Given problem 1: Copy word for word the part of the entries that opens with their first line and closes with the line containing "Action: 203,181", including both of those lines.

Quoted passage:
----

SINCE Russia attacked Ukraine, Europe has been full of demands to hold the rich and powerful to account for deaths inflicted on ordinary people.

France seized a superyacht from Russian oil baron Igor Sechin to widespread acclaim. Germany has frozen the yacht belonging to iron-ore and telecoms tycoon Alisher Usmanov after he was hit with EU sanctions because of Vladimir Putin’s invasion.

At Westminster, legislation to target Russian “dirty money” stashed in the City of London is fast-tracked through the Commons.

“The era of oligarch impunity” must be ended, Sir Keir Starmer warns Boris Johnson, though there is no acknowledgement that his predecessor Jeremy Corbyn — slandered as a Putin sympathiser by the current Labour front bench — was calling attention to the Tories’ financial links to the Russian elite years ago.

Survivors of 2017’s devastating Grenfell fire and relatives of the 72 people who perished in the blaze will be wondering when the era of impunity for those responsible for this act of corporate manslaughter is going to come to an end.

Long-term government fire safety adviser Ken Knight goes up before the long-running Grenfell inquiry today and, as the Fire Brigades Union points out, he has questions to answer.

----

Material for this exercise:
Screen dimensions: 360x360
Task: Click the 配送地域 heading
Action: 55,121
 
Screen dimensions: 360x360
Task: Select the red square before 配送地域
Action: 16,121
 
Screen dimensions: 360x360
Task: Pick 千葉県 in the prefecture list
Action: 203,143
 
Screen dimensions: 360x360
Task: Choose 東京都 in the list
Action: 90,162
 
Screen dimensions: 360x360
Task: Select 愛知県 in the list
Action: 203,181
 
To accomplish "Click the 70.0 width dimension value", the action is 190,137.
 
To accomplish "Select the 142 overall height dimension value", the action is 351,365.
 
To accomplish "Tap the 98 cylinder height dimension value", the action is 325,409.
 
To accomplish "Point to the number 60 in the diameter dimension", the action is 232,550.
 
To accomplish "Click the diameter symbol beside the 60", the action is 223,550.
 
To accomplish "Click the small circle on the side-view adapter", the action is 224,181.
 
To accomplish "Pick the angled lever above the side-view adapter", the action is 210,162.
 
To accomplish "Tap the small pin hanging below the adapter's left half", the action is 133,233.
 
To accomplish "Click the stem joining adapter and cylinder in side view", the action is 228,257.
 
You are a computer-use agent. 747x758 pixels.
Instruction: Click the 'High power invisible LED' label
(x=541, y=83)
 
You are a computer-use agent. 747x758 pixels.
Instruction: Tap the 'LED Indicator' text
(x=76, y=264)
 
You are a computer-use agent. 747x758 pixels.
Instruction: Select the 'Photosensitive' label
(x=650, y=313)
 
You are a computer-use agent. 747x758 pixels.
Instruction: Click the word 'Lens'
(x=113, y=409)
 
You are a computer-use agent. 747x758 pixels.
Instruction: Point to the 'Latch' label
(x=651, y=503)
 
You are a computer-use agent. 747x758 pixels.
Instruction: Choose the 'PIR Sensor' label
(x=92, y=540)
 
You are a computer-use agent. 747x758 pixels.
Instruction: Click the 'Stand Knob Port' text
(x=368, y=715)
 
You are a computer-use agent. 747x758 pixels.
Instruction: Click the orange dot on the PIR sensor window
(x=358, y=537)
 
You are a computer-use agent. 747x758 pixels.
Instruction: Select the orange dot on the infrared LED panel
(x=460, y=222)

----

Given problem 2: In the commentary on oligarch impunity, whose yacht has Germany frozen?

Task solution 1:
Screen dimensions: 360x360
Task: Click the 配送地域 heading
Action: 55,121
 
Screen dimensions: 360x360
Task: Select the red square before 配送地域
Action: 16,121
 
Screen dimensions: 360x360
Task: Pick 千葉県 in the prefecture list
Action: 203,143
 
Screen dimensions: 360x360
Task: Choose 東京都 in the list
Action: 90,162
 
Screen dimensions: 360x360
Task: Select 愛知県 in the list
Action: 203,181

Task solution 2: Alisher Usmanov's, the iron-ore and telecoms tycoon.